Some of the lesser noir movies of the forties, tired examples of a once-flourishing genre, seemed to have little more on their minds than the angle of Dick Powell’s hat or the tilt of a torch singer’s shoulders in some disreputable after-hours club – style, perceived through a veil of shadows and cigarette smoke. In the same way, John Frankenheimer’s comeback film, Ronin, is devoted to the panache of tough-looking men in black who chase one another in fast cars and then retire to cafés, where they sit around grimly smoking. That’s really all the movie is about: action flourishes and stoical gestures. There is a plot of sorts: post-Cold War intelligence operatives from different countries join together to steal an aluminum case from other cast-off operatives – but the plot is remarkably obscure. In fact, it is indecipherable, and intentionally so, I am sure. The point is that there’s no point to the men’s activities, that they do what they do because they are professionals who enjoy one another’s habits, and therefore what really matters is a gun held at the right angle and a car rammed through narrow streets, endangering every baguette from Paris to Marseilles, while the driver sits calmly at the wheel, in stern repose. The movie is set in France, and everyone smokes, which may be an anachronism but somehow seems a necessary element in the movie’s atmosphere of bitter existential coolness. Any display of normal human emotion in this context is a sign of weakness: The one man among the operatives who gets excited and throws up after escaping an ambush is quickly expelled as unworthy of anyone’s company.
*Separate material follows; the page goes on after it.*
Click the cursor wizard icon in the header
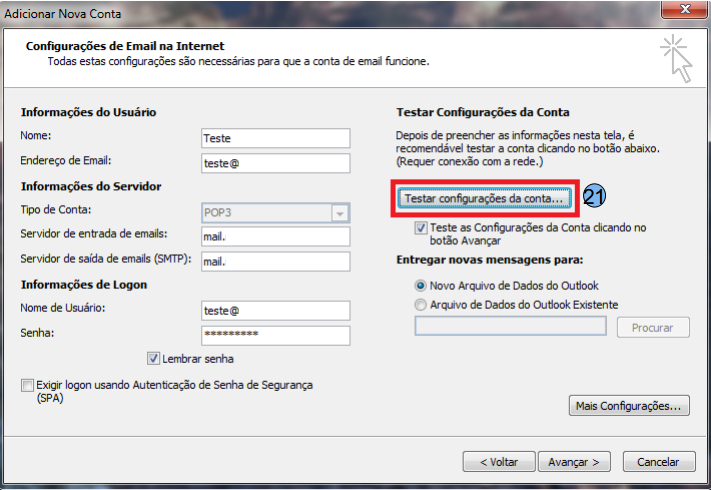711x490 pixels. tap(676, 58)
Many of us enjoy this sort of thing – the action-film hardness, the stiff, snobbish protocols of professionalism, and Ronin is fun for a while. An opening title tells us that the Ronin were unemployed samurai, wandering the land in shame after their master has been killed. As the team is assembled, we’re willing to be entertained. We’ve seen enough of these movies to know that the tough international cast is required by the tough realities of international box-office. From America, there’s Robert De Niro, streamlined in crewcut and black leather; from France, Jean Reno, with the great protruding nose and shark’s teeth. Stellan Skarsgård, rather mild-looking in glasses and suit, represents the Eastern-bloc countries, and there’s a willful Irish girl, Natascha McElhone, of the long, beautiful, and melancholy face. She hires the others, paying them well but not all that well. They have no idea whom they represent or what they are fighting for. Mystification is all.
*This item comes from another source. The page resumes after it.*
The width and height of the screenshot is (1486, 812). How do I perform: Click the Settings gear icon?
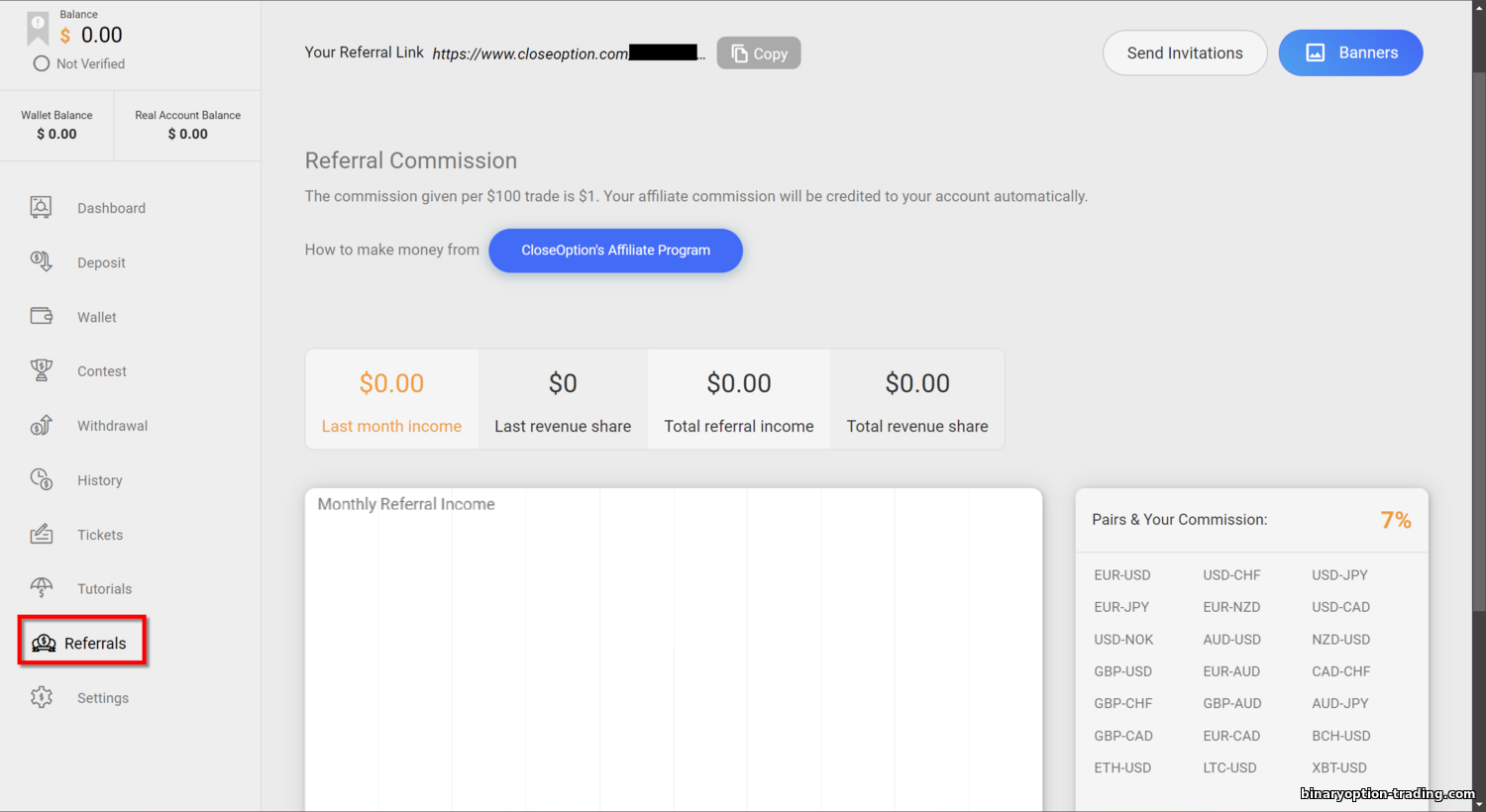pyautogui.click(x=41, y=697)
The action begins: Ambushes and chases, and many shootouts, some of them staged, as in an Italian B-movie from 1964, at point-blank range, with anonymous gunmen falling over in pools of blood. In the chases, the men bash dozens of cars, cause trucks to tumble, and remorselessly knock over tables of fruits and vegetables (ah, the old fruits-and-vegetables scene). The police, of course, never spoil the fun, an omission that is routine in these movies, but I gave up on Ronin when Frankenheimer moved the chase into a tunnel in Paris bearing a striking resemblance to the one in which Princess Di’s limo crashed. Is this exploitation or simple insensitivity? Frankenheimer has had a peculiar, perhaps incoherent, career. He began, in the fifties, with earnest TV drama, then got into movies and made the scathing, masterly political satire The Manchurian Candidate and the exciting Seven Days in May, and then, after a European interlude, such thrillers as French Connection II and Black Sunday. After some years of obscurity, he moved back into television, and recently had a TNT triumph with George Wallace. He can be congratulated, I supposed, for not using computer-generated special effects in Ronin, but his professionalism has a weary, cynical, and retro feel to it.
Like a French action star from 1954, Robert De Niro gives an all but silent, wryly fatalistic performance. De Niro takes a bullet in the side and then, looking in a mirror, directs Reno in the surgical removal of the bullet before politely passing out. This is a pretty good joke on stoical cool, and there are a few others, but the movie’s haughty toughness makes no particular sense. The classic Ronin tales are about honor, and bonds cemented by shame, yet the men in Ronin routinely betray one another and work for cash. All we can tell is that Robert De Niro is the star, so he’s a good guy, and Jean Reno is loyal to him and him alone, so he must be a good guy, too. The rest is existential absurdity: The men perform violence because they don’t know what else to do with themselves. Unfortunately, directors like Frankenheimer go on turning out action films because they, too, don’t know what else to do with themselves. Ronin is well-made, but it’s an act of connoisseurship for people who have given up on movies as an art form.